27 May 2021
Before I knew what the debugger window was, I would often clumsily hit command + power on my PowerBook 1400 (the Power key is placed above the delete key) while working on something. I couldn't figure out how to close it and would end up having to restart the computer losing all of my unsaved work.
After stumbling across a forum topic on Ars Technica I finally found some useful information.
MicroBug is a debugging interface that allows you to access details of whatever is currently running on the CPU, or a given memory location.
The debugger window can be triggered by pressing the command + power key combination on PowerBooks/portable Macs. It can also be triggered by pressing the 'Programmer's Button' on a desktop Mac, usually located beside the reset button.
The 'G' command followed by an instruction tells the interface to begin executing the given instructions at this offset.

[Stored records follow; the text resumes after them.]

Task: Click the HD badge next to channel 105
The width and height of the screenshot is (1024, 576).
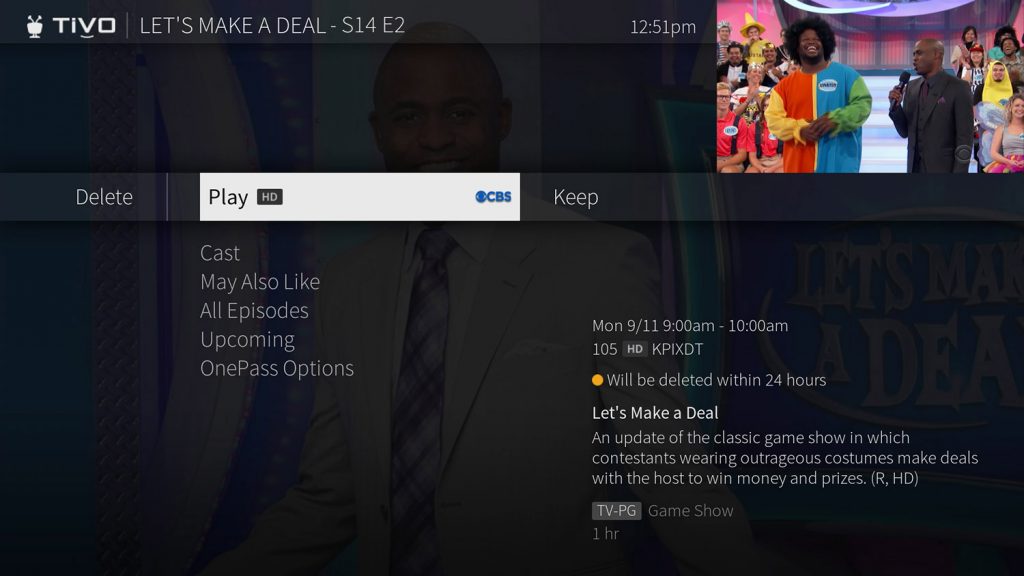Action: click(x=634, y=349)
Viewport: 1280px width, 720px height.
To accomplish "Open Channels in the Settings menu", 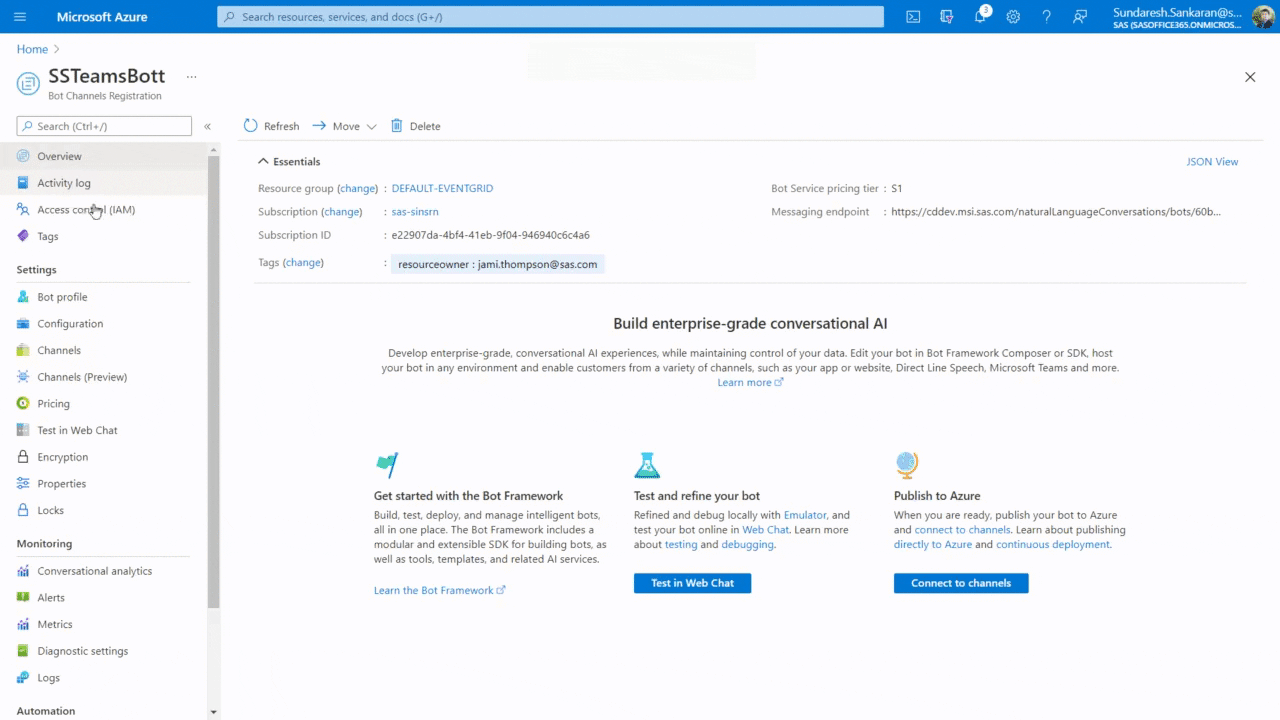I will [x=59, y=350].
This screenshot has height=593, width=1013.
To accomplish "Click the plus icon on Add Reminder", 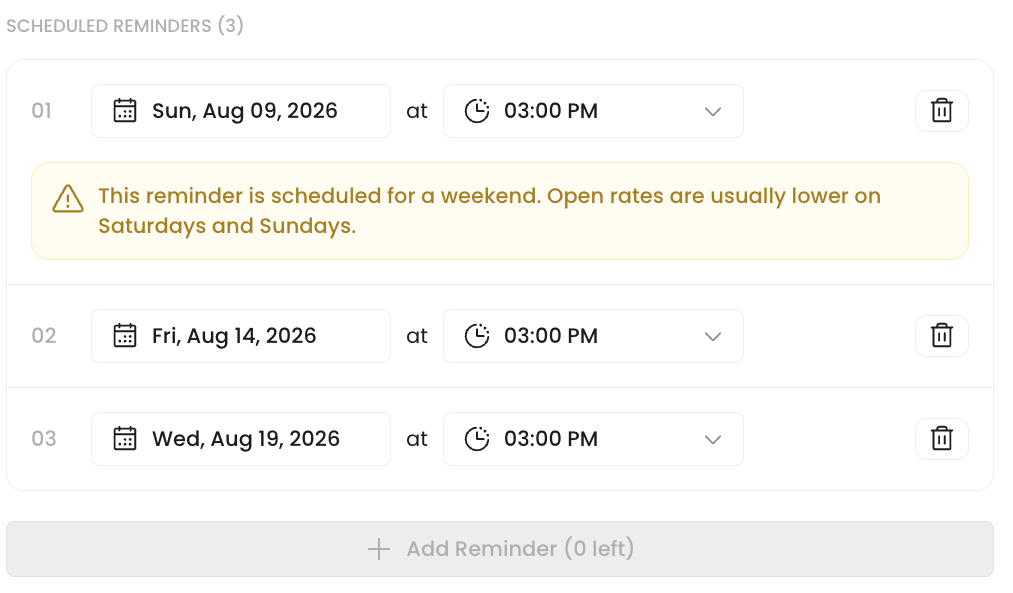I will (379, 549).
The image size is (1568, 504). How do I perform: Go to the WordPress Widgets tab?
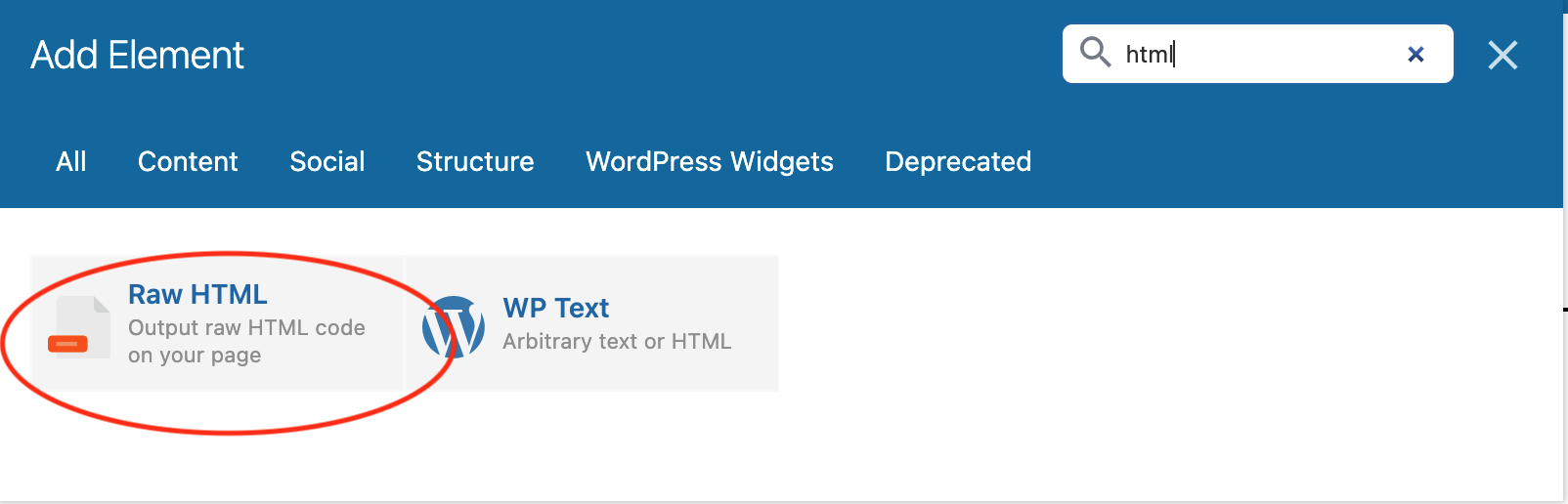tap(710, 161)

For example, you could enter
G $0C30 to look up the the memory contents at the given address.
G followed by a string looks for the represented address within the current running process/program.
MicroBug can be extended by installing MacsBugs (Motorola Advanced Computer System Debuger). This adds commands which can be more useful to developers. Example: The command
ES (Exit to shell) can be run if the computer crashes, and in some cases can bring you out of the crashed state.
G by itself tells the interface to resume the current process at the default location - which closes the debugger.
G followed by any incorrect string such as
G FINDER will terminate the current running process and also close the debugger window.